In Support of the NHS Reforms
It’s Labour’s favourite stick to beat us with. The NHS is the one thing Conservative governments have always shied away from, allowing it to just tick along in the background. On Conservative Home Tim Montgomerie argues that this government should do the same. He calls on Cameron to ‘kill’ Lansley’s Health and Social Care Bill that would see more power given to GPs, abolish Primary Care Trusts and give patients more choice in their treatment. Montgomerie argues that the bill could prove ‘fatal’ to the Conservatives election prospects in 2015.
I wholeheartedly disagree with this analysis. The NHS has not been majorly reformed since it was set up. Society is very different now to how it was in the late 1940s. People are living longer and this is putting an additional strain on the NHS. We need a more fluid, flexible healthcare system rather than the rigid one we have at the moment, which is bursting at the seams. Any change to the N HS has always been seen as sacrilege by the Left. When Tony Blair’s government introduced Foundation Trusts into the NHS, it was met by stern opposition. We were told by the Left that these reforms
would ‘kill’ the NHS and that they must be stopped at all costs. There are currently 141 Foundation Trusts in the NHS, and it’s still alive and kicking.
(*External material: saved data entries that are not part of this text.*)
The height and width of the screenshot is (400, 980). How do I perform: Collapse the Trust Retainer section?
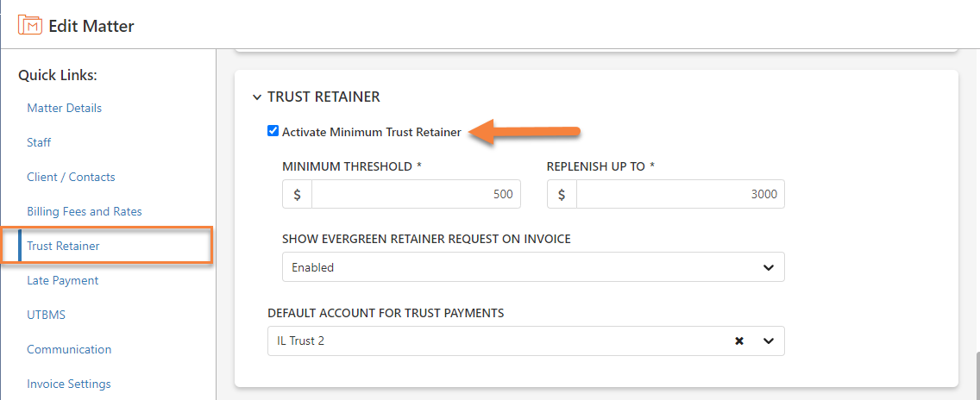(x=257, y=97)
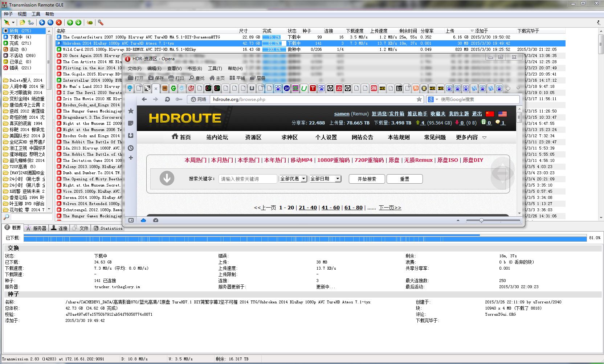Open the 无损Remux category link
The height and width of the screenshot is (364, 604).
pyautogui.click(x=418, y=160)
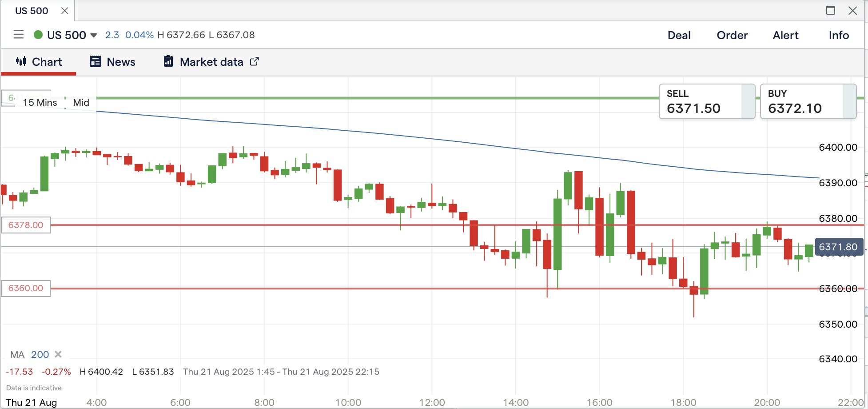Image resolution: width=868 pixels, height=409 pixels.
Task: Open the Alert panel
Action: (x=785, y=35)

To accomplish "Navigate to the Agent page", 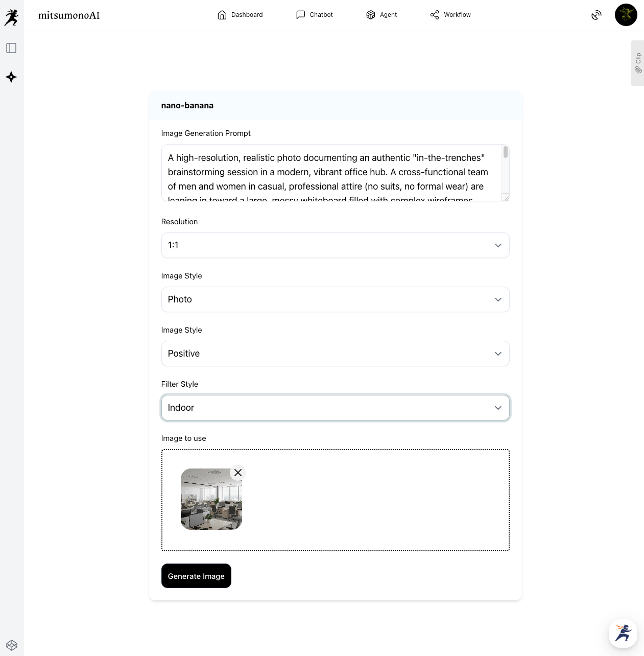I will (x=381, y=15).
It is one of the less controversial measures in the current bill that all NHS Trusts will become Foundation Trusts in time.
I do not try to claim that the Health and Social Care Bill is popular, it has not been explained well enough to the general public, and as a society we have come to believe that radical change to the NHS would be an unspeakable horror (especially if carried out by the Tories!). However, it is not the issue that is going to decide the next election. The performance of the economy will determine that. Montgomerie himself accepts that the NHS is not at the top of public concerns, and that only 25% of people rate it as one of the top three issues facing our country today.
The time has come to grasp the nettle, and radically reform our NHS. If we succeed, we will have a health service we can all be proud of in the 21st century. If we fail, or if we turn back because it is too ‘politically difficult,’ the strain on our rigid health service will become all the more acute.